Action item: Please render the records from their start through the line containing "This screenshot has" as a Markdown table with the columns Number and Entry, skipping blank lines.

-------

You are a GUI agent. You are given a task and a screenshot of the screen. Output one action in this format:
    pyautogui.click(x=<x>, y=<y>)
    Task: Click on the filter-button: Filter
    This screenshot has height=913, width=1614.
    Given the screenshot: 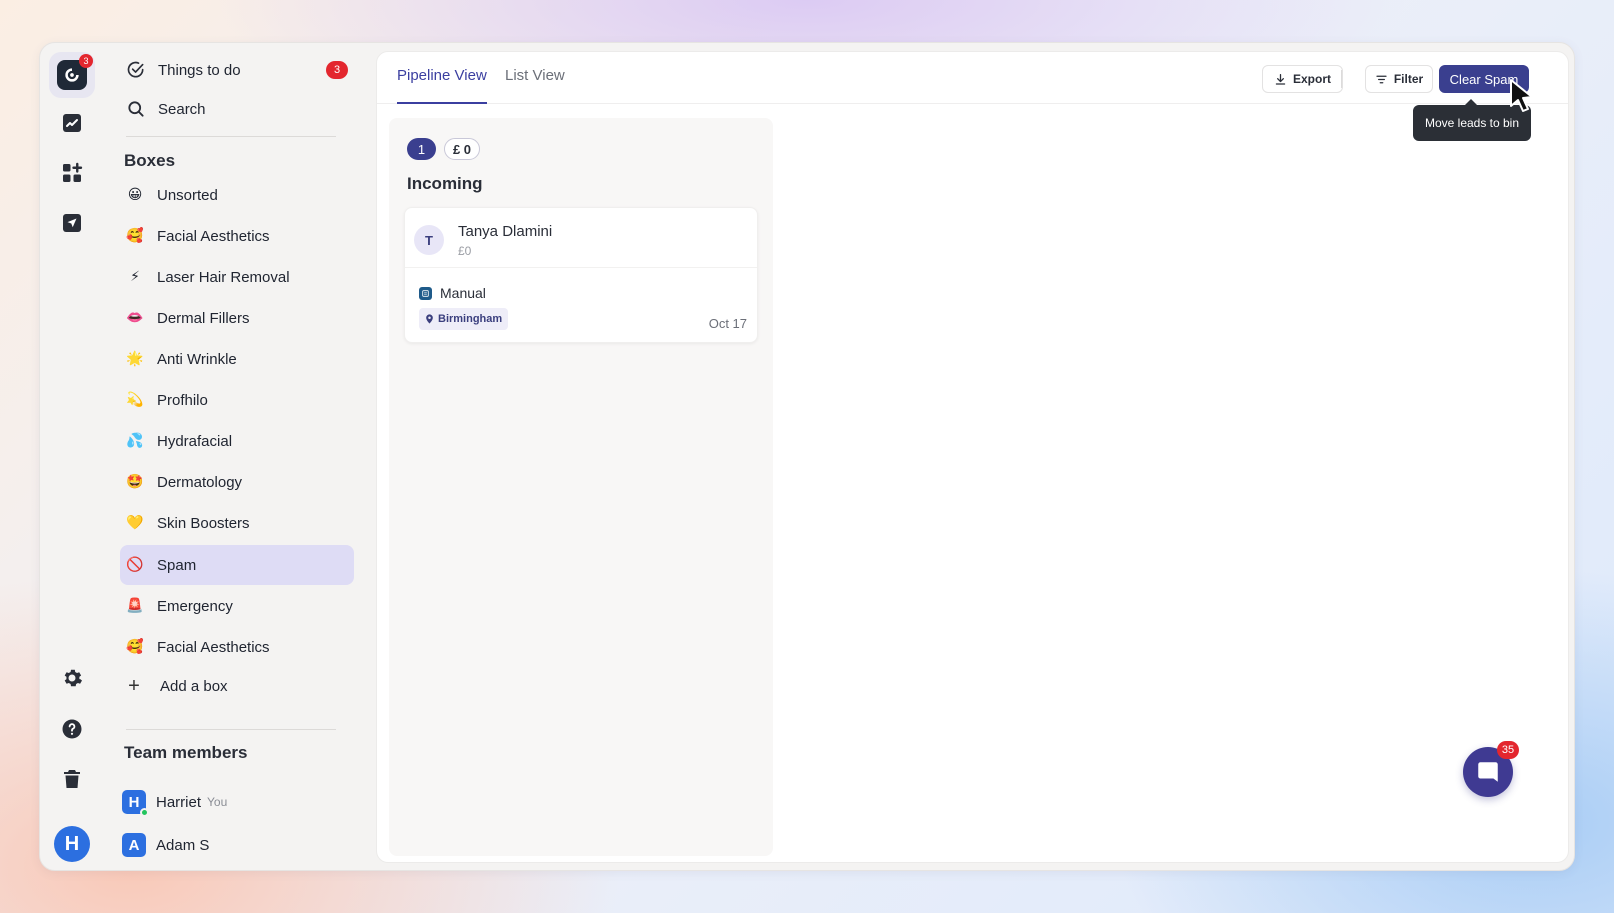 What is the action you would take?
    pyautogui.click(x=1399, y=79)
    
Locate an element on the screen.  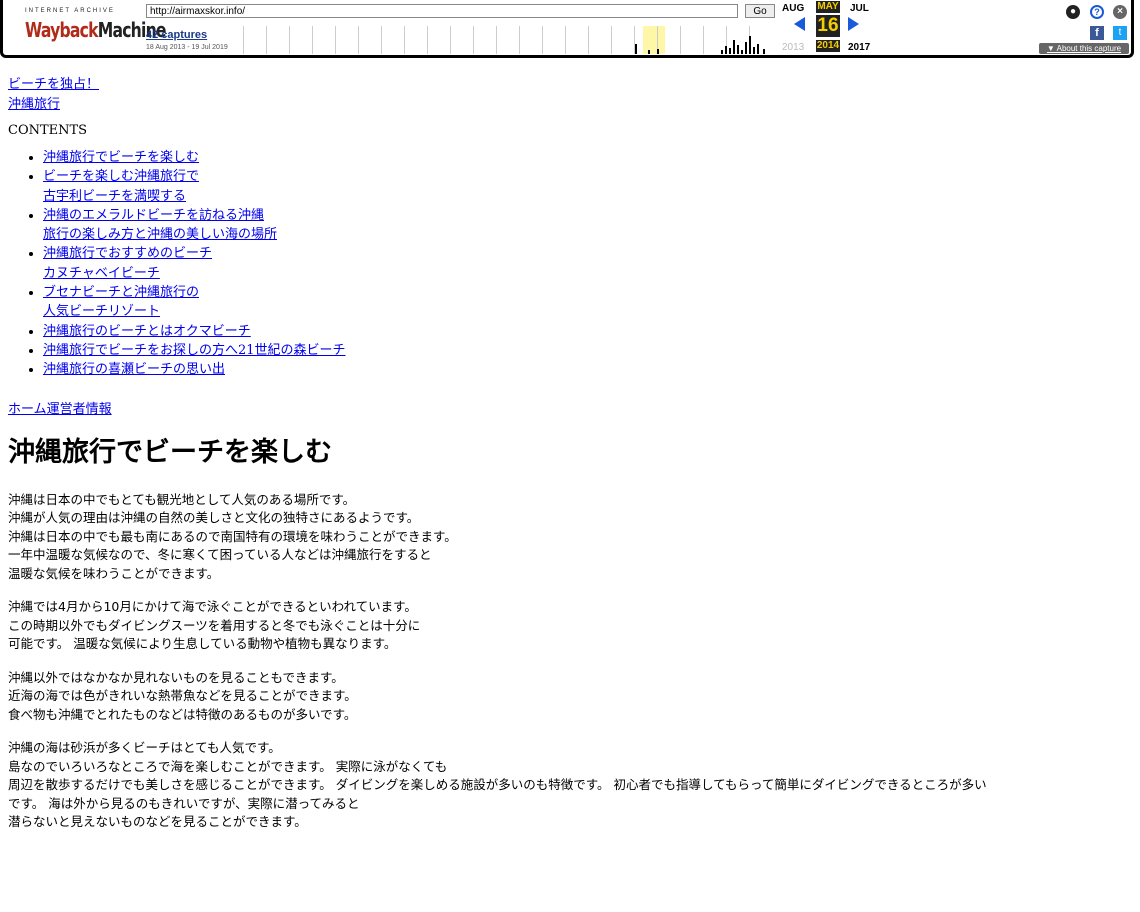
toc-link: 沖縄旅行でビーチをお探しの方へ21世紀の森ビーチ is located at coordinates (194, 350).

-------

Problem solution:
| Number | Entry |
|---|---|
| 1 | You are a GUI agent. You are given a task and a screenshot of the screen. Output one action in this format: |
| 2 |     pyautogui.click(x=<x>, y=<y>) |
| 3 |     Task: Click on the filter-button: Filter |
| 4 |     This screenshot has height=913, width=1614. |